- **Problem to solve**: From the line that contains "Select the Threat column header" through the line that contains "Given: Expand the 实名认证 menu section", output every line of the listing below exactly and leave out all the rest.

- **Records**:
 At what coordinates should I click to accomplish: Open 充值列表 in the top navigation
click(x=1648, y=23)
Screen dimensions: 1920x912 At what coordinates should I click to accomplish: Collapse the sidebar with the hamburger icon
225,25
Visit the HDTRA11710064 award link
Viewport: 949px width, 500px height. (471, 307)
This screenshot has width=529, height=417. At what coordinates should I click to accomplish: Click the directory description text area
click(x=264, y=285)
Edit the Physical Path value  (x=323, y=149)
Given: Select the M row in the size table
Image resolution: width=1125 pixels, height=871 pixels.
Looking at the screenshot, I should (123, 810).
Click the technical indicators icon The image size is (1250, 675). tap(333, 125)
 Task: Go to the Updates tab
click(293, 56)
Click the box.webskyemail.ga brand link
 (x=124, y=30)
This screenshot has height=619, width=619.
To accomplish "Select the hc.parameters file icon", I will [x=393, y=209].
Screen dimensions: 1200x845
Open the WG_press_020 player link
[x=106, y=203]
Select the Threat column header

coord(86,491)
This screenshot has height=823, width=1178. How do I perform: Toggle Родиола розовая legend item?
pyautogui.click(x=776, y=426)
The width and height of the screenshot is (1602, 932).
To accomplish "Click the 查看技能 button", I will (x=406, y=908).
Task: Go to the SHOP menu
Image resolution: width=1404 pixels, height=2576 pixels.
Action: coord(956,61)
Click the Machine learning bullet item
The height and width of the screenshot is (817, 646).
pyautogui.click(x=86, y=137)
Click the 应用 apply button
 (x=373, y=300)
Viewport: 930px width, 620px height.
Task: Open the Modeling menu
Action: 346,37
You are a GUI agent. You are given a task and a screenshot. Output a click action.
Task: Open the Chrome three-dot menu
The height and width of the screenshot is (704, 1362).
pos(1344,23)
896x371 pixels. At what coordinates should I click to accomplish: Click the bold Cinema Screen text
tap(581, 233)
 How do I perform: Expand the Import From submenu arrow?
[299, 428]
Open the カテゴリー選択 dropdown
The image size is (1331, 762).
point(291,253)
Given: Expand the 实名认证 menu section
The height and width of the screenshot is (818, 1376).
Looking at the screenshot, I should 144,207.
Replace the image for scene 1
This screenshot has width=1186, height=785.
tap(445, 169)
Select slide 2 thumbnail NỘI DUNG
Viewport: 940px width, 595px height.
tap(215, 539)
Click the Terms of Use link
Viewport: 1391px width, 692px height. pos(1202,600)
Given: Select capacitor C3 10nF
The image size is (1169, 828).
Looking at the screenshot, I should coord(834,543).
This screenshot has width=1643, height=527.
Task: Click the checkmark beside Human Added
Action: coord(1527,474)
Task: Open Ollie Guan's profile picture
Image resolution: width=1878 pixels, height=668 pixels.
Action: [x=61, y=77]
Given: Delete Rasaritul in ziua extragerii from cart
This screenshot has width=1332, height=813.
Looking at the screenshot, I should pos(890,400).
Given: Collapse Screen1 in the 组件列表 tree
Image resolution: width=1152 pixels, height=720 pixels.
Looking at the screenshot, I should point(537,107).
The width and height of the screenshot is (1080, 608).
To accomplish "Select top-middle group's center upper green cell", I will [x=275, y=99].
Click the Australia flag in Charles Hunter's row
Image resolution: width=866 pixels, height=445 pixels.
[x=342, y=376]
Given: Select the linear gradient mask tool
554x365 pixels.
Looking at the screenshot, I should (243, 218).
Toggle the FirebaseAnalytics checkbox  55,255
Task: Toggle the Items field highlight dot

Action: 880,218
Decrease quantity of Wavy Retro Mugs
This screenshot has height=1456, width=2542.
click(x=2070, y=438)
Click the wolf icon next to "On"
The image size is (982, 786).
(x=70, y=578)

- **Task output**:
Select the Threat column header

coord(86,491)
This screenshot has height=823, width=1178. How do I perform: Toggle Родиола розовая legend item?
pyautogui.click(x=776, y=426)
The width and height of the screenshot is (1602, 932).
To accomplish "Click the 查看技能 button", I will (x=406, y=908).
Task: Go to the SHOP menu
Image resolution: width=1404 pixels, height=2576 pixels.
Action: coord(956,61)
Click the Machine learning bullet item
The height and width of the screenshot is (817, 646).
pyautogui.click(x=86, y=137)
Click the 应用 apply button
 (x=373, y=300)
Viewport: 930px width, 620px height.
Task: Open the Modeling menu
Action: 346,37
You are a GUI agent. You are given a task and a screenshot. Output a click action.
Task: Open the Chrome three-dot menu
The height and width of the screenshot is (704, 1362).
pos(1344,23)
896x371 pixels. At what coordinates should I click to accomplish: Click the bold Cinema Screen text
tap(581, 233)
 How do I perform: Expand the Import From submenu arrow?
[299, 428]
Open the カテゴリー選択 dropdown
The image size is (1331, 762).
point(291,253)
Given: Expand the 实名认证 menu section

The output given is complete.